# start of PAGE EXCERPT
Agricultural policy. Beginning in the mid-1980s, the government has removed itself from direct and most indirect involvement in agriculture. Producer boards continue to play a major role in marketing some key agricultural products, although the extent of control varies.

The Dairy Board and Kiwifruit Marketing Board continue to serve as single sellers and control exports of their respective products. But similar authority for the Apple and Pear Board was removed legislatively within the past two years, and the Meat Producers Board is facing increasing pressures from free-market supporters.

The meat board is not the sole exporter, but has exercised control over exports. In 1992-93, the Meat Planning Council, a liaison group between the meat board and processors and exporters, has coordinated exports by allocating markets and volumes to private companies based on historical production. Companies pay a bond to ensure they will not compete outside their markets and will adhere to pricing guidelines. The purpose is to prevent competitive price cutting, which would tend to force down producer prices.
# end of PAGE EXCERPT
# start of DATASET ROWS
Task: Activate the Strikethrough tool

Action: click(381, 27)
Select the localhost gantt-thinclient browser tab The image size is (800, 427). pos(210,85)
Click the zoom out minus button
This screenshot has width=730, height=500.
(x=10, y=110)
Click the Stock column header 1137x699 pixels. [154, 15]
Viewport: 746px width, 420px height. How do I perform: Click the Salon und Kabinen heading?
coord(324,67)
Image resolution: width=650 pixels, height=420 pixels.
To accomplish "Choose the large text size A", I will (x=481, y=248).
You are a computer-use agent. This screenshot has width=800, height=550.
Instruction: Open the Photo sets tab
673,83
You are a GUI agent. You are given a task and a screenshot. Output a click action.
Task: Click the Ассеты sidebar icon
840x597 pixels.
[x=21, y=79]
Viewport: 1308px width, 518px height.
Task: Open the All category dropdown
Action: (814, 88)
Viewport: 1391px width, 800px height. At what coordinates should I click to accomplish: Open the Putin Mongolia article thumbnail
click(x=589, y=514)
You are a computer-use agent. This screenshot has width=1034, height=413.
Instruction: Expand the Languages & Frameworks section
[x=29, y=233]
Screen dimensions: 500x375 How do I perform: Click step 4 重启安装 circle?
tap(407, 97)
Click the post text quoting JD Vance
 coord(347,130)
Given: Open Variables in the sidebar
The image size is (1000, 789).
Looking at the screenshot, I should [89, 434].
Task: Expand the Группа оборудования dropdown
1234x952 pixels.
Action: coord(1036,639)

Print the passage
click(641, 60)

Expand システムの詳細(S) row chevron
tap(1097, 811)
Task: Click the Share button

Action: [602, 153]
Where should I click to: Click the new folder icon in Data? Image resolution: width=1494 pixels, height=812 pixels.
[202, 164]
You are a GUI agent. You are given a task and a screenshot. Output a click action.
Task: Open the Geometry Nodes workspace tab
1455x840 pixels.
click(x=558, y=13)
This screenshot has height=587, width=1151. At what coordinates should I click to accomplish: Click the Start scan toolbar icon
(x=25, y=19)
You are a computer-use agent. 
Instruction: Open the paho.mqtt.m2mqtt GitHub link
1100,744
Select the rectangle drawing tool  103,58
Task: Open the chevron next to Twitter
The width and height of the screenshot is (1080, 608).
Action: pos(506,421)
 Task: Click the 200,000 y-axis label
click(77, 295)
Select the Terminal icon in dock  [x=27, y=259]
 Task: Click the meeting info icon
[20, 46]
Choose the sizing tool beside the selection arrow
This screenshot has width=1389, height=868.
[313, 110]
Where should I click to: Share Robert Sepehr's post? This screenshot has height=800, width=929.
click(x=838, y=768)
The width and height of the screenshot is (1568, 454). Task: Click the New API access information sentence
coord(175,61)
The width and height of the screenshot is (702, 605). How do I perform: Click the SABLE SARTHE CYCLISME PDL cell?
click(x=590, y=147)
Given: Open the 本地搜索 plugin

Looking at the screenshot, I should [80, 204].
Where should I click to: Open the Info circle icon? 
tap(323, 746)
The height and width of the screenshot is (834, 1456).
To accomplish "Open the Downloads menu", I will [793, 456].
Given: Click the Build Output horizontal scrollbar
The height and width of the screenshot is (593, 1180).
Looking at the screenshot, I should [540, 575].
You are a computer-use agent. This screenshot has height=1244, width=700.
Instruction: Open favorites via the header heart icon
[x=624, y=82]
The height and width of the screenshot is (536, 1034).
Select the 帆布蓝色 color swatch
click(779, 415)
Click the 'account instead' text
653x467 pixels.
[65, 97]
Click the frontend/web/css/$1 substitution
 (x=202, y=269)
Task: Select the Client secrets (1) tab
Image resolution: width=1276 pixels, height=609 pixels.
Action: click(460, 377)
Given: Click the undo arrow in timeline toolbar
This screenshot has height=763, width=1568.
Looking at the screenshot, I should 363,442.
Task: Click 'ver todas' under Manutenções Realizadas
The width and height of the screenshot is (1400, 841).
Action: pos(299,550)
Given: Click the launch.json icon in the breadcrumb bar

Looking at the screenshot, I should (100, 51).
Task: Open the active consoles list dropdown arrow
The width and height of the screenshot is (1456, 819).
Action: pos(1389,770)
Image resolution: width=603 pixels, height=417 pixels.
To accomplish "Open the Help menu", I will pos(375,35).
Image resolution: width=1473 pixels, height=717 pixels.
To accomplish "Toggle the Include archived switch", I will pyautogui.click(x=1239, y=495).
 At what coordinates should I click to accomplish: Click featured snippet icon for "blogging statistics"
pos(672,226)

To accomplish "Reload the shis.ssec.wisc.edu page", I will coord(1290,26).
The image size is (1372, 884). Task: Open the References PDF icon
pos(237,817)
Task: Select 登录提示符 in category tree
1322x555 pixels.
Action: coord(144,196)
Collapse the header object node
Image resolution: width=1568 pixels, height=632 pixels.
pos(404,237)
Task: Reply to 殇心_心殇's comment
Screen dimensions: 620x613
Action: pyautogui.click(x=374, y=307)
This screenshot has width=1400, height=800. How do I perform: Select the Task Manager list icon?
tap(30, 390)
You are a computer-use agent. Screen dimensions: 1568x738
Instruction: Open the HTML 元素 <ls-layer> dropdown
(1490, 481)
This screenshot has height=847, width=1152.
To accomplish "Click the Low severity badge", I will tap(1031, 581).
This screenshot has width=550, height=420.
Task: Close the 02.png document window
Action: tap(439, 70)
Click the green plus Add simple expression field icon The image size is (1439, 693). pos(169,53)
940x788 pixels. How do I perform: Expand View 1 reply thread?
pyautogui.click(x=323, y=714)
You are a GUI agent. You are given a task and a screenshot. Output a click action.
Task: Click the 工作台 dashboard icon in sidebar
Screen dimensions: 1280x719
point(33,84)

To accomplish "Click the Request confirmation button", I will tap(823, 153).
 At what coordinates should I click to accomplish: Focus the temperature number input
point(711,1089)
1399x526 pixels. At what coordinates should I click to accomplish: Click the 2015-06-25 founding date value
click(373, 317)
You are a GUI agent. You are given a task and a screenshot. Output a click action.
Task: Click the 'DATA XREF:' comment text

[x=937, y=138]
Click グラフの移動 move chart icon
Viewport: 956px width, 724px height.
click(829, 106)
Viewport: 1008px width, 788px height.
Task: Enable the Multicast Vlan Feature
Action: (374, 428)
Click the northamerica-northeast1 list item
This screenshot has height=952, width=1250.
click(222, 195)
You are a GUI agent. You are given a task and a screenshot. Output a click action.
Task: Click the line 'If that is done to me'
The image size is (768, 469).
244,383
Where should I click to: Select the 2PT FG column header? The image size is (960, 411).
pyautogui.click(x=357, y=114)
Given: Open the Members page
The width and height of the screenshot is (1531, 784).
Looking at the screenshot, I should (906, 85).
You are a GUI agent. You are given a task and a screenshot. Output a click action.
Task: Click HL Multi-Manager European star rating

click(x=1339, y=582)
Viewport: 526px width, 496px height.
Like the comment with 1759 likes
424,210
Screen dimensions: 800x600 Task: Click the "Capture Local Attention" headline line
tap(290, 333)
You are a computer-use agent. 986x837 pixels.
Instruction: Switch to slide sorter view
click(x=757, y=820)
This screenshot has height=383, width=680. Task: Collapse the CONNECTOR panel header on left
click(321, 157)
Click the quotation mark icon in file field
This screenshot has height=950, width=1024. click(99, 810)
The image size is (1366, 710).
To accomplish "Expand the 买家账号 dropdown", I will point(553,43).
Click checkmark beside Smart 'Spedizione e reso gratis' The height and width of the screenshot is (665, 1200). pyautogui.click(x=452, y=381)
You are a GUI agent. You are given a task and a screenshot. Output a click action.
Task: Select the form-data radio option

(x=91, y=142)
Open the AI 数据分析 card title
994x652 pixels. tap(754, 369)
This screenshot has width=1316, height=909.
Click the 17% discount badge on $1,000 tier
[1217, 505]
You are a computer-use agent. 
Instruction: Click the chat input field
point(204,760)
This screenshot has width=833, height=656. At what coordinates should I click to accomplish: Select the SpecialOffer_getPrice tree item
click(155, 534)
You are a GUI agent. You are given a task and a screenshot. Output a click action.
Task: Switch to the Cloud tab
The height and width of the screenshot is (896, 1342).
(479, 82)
# end of DATASET ROWS
**TASK REQUIREMENTS**
(1) According to the agricultural policy excerpt, what do companies pay to ensure they will not compete outside their markets?
(2) Name every producer board mentioned in the agricultural policy excerpt.
Rely only on the agricultural policy excerpt when responding.

**PER-TASK OUTPUTS**
(1) A bond.

(2)
Dairy Board
Kiwifruit Marketing Board
Apple and Pear Board
Meat Producers Board